**What the task requires:** Show all lines below holding the string "date".

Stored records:
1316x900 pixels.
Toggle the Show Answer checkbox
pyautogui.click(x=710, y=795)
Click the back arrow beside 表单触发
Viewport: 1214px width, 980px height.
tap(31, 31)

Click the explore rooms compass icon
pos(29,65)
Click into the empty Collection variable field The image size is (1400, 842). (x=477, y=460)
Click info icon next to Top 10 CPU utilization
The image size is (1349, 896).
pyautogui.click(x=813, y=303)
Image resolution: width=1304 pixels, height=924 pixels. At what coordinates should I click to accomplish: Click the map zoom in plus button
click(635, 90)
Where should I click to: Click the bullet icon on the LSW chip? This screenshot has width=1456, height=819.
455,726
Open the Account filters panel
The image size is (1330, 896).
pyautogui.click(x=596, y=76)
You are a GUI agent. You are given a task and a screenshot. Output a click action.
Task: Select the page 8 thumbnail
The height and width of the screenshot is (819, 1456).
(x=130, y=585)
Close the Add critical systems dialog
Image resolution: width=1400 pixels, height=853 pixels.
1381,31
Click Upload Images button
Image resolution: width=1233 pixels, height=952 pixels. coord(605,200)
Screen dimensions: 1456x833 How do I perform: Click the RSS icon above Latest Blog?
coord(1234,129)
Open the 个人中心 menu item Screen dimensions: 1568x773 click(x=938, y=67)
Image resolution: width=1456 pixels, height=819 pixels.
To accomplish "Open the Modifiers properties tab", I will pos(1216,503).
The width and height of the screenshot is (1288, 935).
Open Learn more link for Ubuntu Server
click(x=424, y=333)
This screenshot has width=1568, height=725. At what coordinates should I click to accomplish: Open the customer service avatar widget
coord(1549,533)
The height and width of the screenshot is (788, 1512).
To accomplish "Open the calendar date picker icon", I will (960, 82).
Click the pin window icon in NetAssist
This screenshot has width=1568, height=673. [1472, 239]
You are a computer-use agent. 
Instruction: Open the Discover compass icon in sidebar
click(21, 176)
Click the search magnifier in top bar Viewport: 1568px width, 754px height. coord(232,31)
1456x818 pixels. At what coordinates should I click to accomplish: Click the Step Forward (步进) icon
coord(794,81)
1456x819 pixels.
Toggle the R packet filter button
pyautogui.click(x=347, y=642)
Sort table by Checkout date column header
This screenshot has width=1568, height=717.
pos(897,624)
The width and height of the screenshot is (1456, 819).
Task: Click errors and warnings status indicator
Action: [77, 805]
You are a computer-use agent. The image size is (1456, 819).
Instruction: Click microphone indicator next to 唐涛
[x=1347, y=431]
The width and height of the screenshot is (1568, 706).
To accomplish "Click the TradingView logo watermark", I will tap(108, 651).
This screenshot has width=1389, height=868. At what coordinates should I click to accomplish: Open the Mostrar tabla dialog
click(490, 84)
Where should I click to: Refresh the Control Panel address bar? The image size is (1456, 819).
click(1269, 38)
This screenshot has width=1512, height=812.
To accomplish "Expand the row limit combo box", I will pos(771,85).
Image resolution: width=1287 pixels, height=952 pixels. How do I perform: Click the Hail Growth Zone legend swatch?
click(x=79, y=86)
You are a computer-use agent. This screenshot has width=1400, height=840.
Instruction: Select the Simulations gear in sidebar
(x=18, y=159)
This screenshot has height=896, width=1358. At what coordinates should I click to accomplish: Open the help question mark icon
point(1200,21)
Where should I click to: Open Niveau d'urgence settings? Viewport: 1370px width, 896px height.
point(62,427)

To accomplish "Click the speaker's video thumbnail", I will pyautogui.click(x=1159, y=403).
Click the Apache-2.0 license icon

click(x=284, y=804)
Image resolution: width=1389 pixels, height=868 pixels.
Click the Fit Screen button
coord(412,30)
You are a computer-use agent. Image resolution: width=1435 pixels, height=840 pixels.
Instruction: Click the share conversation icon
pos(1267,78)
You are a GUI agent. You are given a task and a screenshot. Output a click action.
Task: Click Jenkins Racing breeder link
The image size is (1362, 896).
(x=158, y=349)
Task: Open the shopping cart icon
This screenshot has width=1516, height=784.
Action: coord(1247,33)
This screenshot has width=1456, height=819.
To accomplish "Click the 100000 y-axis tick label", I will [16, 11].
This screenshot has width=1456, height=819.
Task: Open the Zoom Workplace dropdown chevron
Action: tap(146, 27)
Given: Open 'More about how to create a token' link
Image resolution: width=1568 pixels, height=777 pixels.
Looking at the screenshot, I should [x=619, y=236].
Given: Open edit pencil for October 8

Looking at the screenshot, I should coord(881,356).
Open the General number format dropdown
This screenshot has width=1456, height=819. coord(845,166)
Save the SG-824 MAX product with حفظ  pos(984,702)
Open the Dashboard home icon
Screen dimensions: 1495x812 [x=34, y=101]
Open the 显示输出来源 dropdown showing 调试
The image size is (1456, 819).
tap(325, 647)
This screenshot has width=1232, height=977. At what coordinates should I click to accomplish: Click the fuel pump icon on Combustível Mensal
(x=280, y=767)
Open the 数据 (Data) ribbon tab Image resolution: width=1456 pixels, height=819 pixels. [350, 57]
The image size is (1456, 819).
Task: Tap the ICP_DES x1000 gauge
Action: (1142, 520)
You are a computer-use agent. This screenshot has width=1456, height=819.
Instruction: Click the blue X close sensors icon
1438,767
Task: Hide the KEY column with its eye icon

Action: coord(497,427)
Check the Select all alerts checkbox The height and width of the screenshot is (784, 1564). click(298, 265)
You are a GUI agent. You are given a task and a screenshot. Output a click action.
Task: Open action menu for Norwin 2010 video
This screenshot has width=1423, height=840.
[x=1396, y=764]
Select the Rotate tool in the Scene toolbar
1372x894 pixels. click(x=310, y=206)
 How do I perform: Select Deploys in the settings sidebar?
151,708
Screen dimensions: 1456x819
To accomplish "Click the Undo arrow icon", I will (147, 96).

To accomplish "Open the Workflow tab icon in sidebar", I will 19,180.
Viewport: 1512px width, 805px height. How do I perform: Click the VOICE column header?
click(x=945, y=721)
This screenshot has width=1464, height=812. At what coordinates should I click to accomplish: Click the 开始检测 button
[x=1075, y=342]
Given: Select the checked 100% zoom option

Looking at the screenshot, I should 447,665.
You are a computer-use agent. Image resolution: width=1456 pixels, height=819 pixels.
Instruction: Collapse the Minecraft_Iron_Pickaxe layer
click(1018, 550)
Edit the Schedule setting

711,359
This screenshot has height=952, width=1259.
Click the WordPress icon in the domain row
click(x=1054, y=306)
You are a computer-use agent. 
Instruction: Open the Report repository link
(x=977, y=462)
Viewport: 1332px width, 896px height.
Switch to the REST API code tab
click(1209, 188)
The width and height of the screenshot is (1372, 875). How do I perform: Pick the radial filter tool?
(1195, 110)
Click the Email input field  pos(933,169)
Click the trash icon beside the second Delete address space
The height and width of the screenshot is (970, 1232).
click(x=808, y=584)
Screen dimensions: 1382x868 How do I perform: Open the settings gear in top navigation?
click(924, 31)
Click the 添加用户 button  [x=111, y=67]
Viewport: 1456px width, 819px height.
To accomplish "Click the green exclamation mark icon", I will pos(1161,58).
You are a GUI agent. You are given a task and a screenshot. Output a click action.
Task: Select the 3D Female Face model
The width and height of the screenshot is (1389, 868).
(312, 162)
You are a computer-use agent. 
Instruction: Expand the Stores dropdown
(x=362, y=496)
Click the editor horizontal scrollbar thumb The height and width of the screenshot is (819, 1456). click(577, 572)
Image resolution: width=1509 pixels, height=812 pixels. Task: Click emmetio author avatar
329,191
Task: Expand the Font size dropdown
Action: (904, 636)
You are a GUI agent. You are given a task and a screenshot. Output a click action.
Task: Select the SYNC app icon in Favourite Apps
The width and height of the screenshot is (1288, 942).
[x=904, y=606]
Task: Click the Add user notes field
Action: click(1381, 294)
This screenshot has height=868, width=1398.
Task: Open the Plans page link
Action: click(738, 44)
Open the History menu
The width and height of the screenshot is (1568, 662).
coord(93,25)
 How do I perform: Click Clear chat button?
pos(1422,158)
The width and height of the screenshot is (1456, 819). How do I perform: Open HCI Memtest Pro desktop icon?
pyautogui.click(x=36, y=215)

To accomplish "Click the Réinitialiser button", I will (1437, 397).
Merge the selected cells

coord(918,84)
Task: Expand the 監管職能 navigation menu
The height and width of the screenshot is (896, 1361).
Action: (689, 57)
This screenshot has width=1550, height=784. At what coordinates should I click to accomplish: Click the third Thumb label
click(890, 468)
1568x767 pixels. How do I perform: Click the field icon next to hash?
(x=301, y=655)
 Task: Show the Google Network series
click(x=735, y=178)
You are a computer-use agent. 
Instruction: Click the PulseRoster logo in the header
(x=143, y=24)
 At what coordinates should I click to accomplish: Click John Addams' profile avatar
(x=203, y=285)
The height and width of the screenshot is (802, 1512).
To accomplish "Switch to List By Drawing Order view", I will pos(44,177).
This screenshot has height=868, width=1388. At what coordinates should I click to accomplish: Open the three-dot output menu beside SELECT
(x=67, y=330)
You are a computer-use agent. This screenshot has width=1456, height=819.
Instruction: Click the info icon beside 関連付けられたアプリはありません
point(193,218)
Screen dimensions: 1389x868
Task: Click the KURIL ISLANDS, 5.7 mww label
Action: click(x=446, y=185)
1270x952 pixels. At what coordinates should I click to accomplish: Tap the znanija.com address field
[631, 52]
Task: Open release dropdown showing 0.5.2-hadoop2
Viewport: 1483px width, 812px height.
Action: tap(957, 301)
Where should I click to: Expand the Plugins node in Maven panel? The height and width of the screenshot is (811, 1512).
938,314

**Reply to the task:**
To accomplish "Open the calendar date picker icon", I will (960, 82).
Sort table by Checkout date column header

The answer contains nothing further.